1. Het instellen van beroep in cassatie geschiedt door het indienen van een beroepschrift bij dit gerechtshof (zie voor het adres de begeleidende brief).

2. Bij het beroepschrift wordt een afschrift van de bestreden uitspraak overgelegd.

3. Het beroepschrift wordt ondertekend en bevat ten minste:

a. de naam en het adres van de indiener;

b. de dagtekening;

c. een omschrijving van de uitspraak waartegen het beroep in cassatie is gericht;

d. de gronden van het beroep in cassatie.
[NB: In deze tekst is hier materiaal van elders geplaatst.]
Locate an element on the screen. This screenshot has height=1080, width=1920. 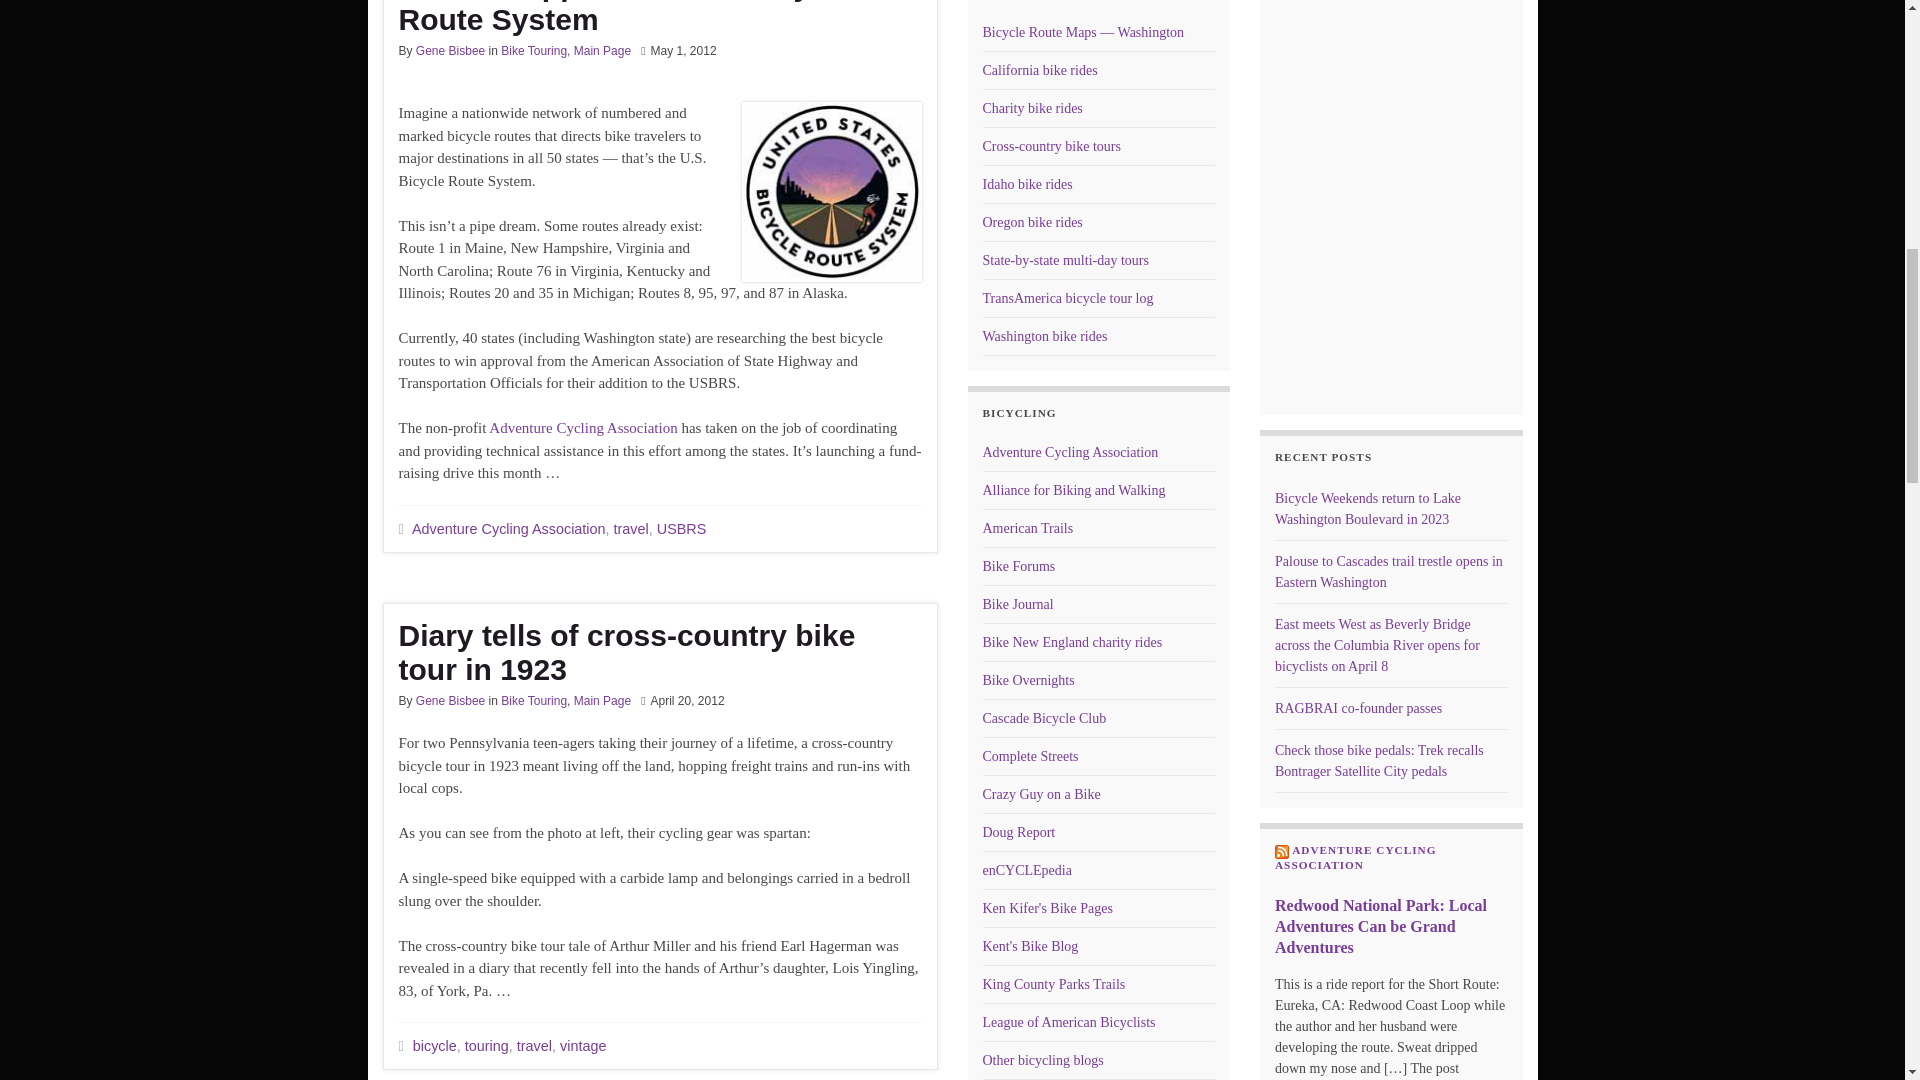
2012-04-20T08:33:23-07:00 is located at coordinates (688, 701).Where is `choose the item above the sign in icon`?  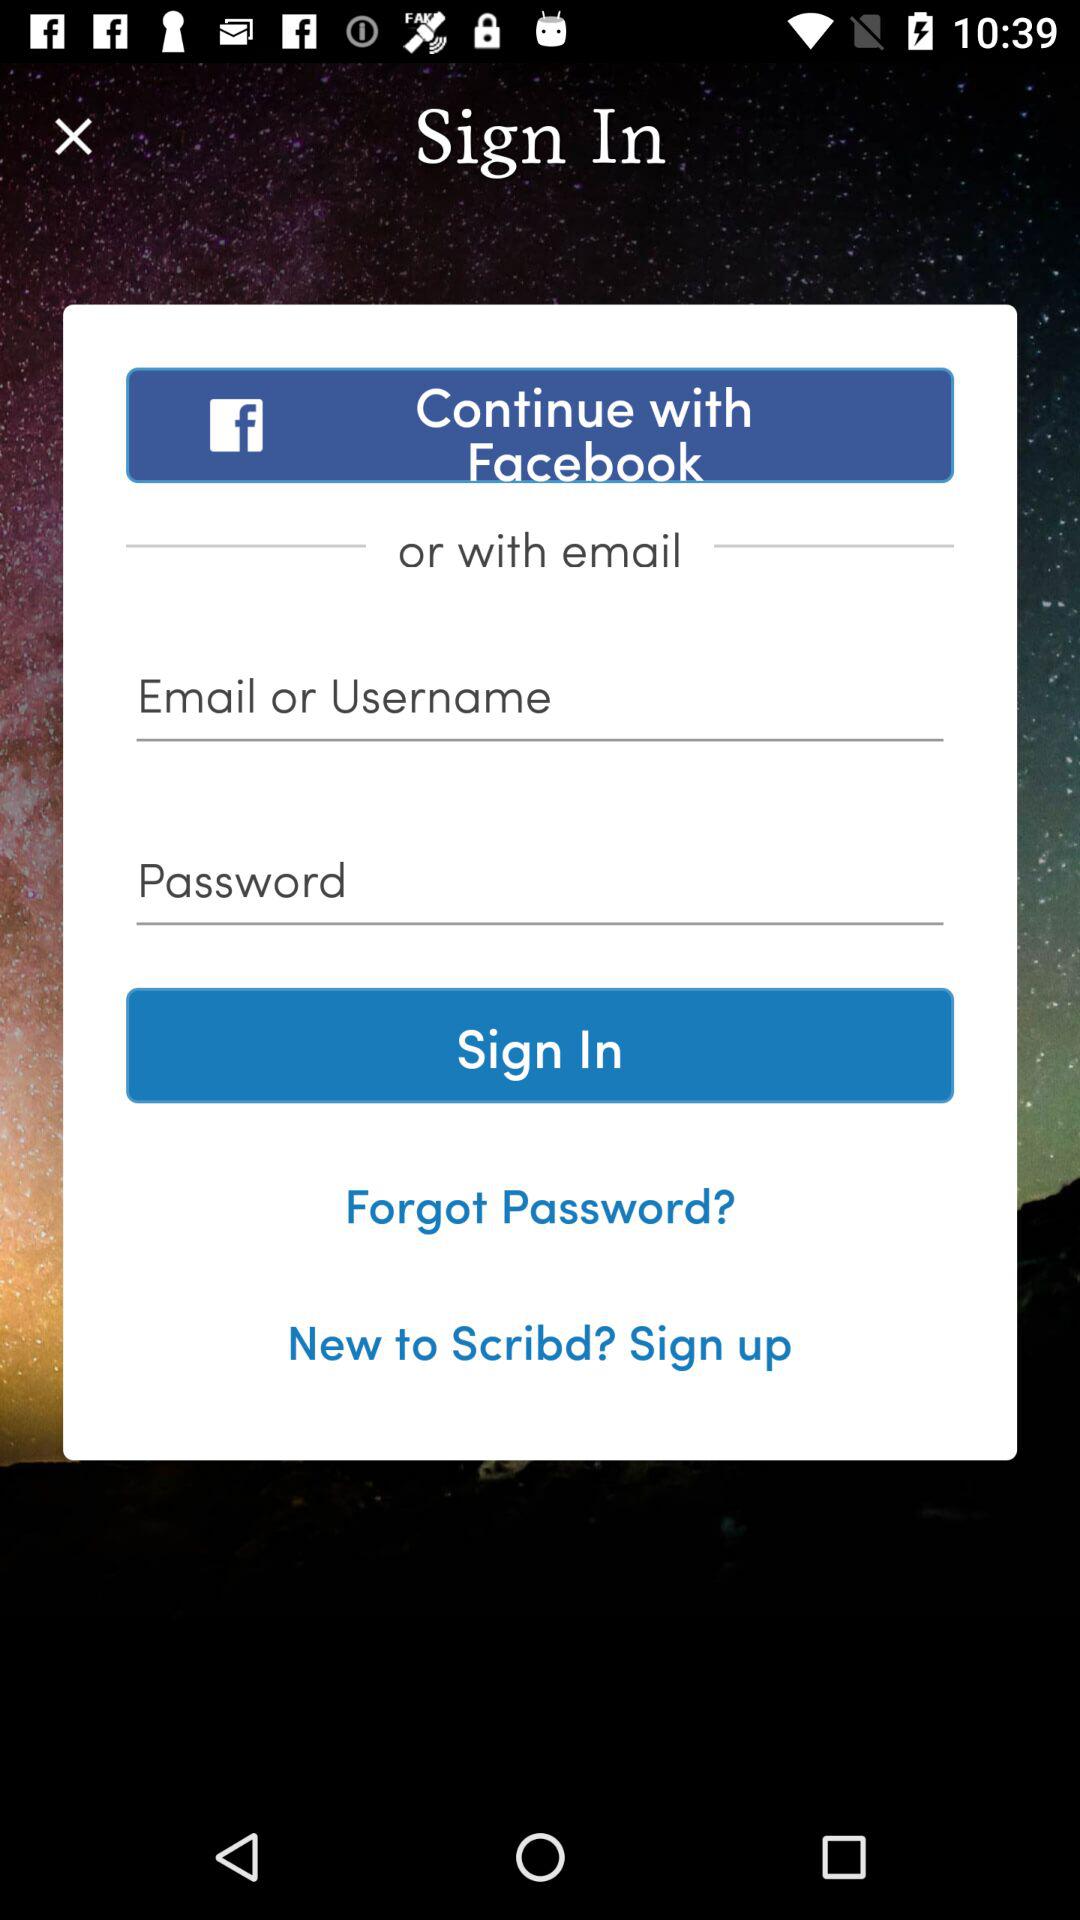 choose the item above the sign in icon is located at coordinates (540, 886).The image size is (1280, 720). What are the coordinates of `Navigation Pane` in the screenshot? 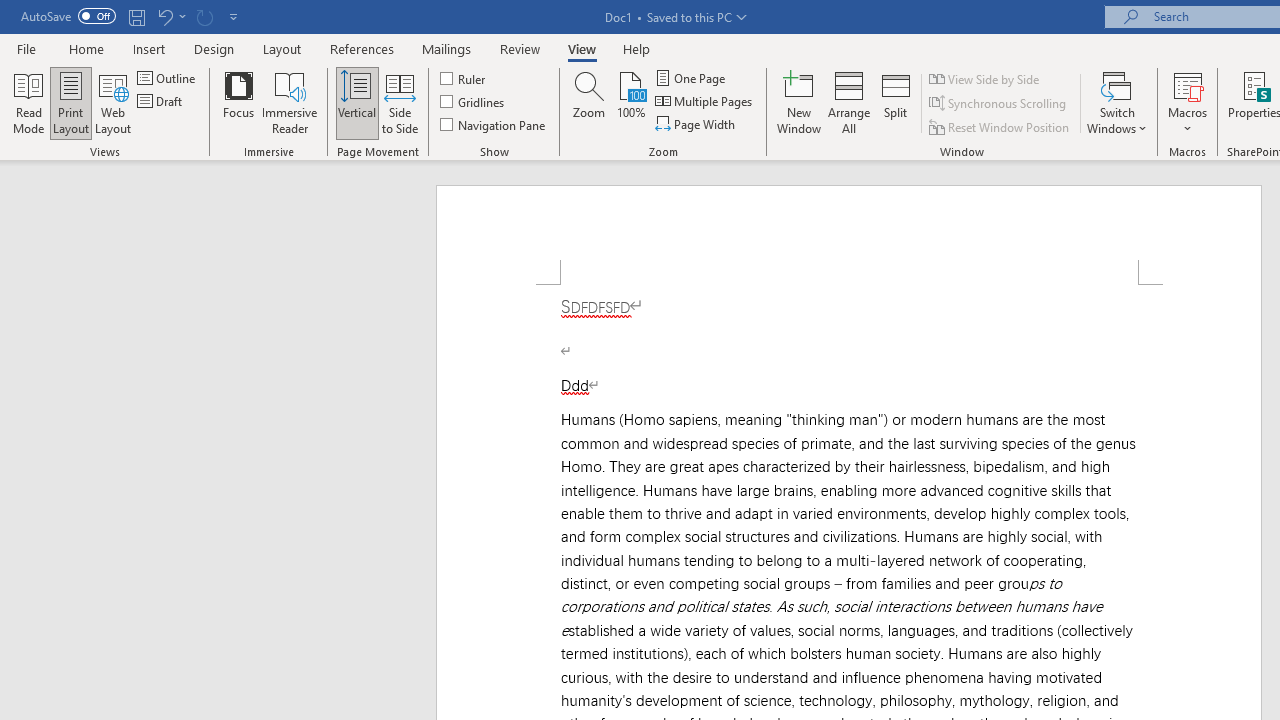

Voor het instellen van beroep is een griffierecht verschuldigd. Na het instellen van beroep in cassatie ontvangt u een nota griffierecht van de griffier van de Hoge Raad. Indien u na een mondelinge uitspraak griffierecht hebt betaald ter verkrijging van de vervangende schriftelijke uitspraak van het gerechtshof, komt dit in mindering op het griffierecht dat is verschuldigd voor het indienen van beroep in cassatie.

In het cassatieberoepschrift kan de Hoge Raad verzocht worden om de wederpartij te veroordelen in de proceskosten.